Manufacturers ask: "Where are the skilled trade workers?"
- January 15, 2002
Canada's manufacturing industry is looking to hire, but they can't find qualified staff according to a new survey, the 2011 Manufacturing Barometer study from PwC. Of the 50 per cent of companies looking to hire within the next 12 months, the most sought after employees will be professionals/technicians (45 per cent), followed by skilled labour (26 per cent).
"The Canadian economy is experiencing a significant shortage of skilled workers at all levels, from welders and engineers to HVAC technicians,” says Calum Semple, Consulting partner and leader of the Operational Turnaround practice at PwC. "This is an opportunity for Canadians looking for skilled employment to boost their incomes, but they may have to be willing to be retrained and relocate, as many of these job opportunities are not in the big cities.”
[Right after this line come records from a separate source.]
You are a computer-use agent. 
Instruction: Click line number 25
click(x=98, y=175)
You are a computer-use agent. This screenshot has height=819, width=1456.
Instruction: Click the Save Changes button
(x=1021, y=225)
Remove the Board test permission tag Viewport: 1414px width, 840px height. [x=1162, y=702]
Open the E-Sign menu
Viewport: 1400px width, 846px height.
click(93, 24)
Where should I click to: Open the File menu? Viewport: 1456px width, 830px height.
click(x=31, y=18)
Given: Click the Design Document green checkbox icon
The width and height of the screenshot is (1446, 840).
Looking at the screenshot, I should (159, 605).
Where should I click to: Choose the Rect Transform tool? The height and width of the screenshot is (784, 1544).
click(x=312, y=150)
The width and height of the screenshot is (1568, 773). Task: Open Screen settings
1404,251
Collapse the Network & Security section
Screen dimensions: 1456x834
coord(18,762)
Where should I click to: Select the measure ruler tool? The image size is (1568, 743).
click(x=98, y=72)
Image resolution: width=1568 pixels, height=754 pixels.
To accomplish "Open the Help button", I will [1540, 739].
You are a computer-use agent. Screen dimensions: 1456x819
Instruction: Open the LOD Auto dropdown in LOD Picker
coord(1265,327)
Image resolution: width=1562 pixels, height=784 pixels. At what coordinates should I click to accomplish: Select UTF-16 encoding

The lack of skilled workers is not a new issue, as anyone in the manufacturing sector knows. The worker shortage comes at a frustrating time as industry gears up for a rebound. Indeed, 45 per cent of manufacturers said the lack of qualified workers was a significant barrier to growth.
This is particularly significant in the mining, energy and aerospace industry, sectors that are seeing much of the growth.
"While resource-rich industries are key drivers of demand; they also draw substantially on the supply of skilled workers,” says Semple. "Energy and mining companies are struggling to find qualified employees and their significant draw on employment is trickling down to their suppliers.”
PwC’s Manufacturing Barometer is a quarterly business outlook study and includes 38 Canadian-based manufacturers. It provides a 12-month outlook for revenue growth, M&A, new investments, hiring plans, emerging business trends, together with an outlook for US manufacturers.
See-saw of deal making
When it comes to deals, fewer manufacturers (26 per cent) are planning M&A activity and expansion to foreign markets than their US peers (35 per cent).The majority who do anticipate deal-making in 2012 said they will be making new strategic alliances (42 per cent), followed by new joint ventures (29 per cent). Less than a quarter will expand to new markets abroad (24 per cent) whereas almost 40 per cent of American manufacturers plan to do the same.
On the flip side, Canada continues to be an attractive place for foreign companies who are looking to new, more stable markets to grow their businesses and offset the concerns of an uncertain global economic environment. Mid-market deals in industrial manufacturing showed surprising resilience in Q3, up 7 per cent over the prior quarter. Interestingly, many industrial deals were in resource vertical sub-sectors, notable transactions included:
- Canada’s EdgeStone Capital Partners sold Continental Alloys & Services Inc., a US based maker of pipes, tubes and bars used by energy companies, to Reliance Steel & Aluminum Co. for $415 million.
- Lufkin Industries, Inc., a US based supplier of oil field and power transmission products, acquired the assets of privately held Quinn's Oilfield Supply for approximately $303 million. Alberta-based Quinn’s manufactures specialty oilfield pumps.
"Recent deal-making is the first sign of strength we have seen in the industrial sector post-crisis,” says Semple. A third of the Canadian manufacturers surveyed also said they are planning new and major capital investments, investments as a percentage of total sales is moderate to high at 7.6 per cent.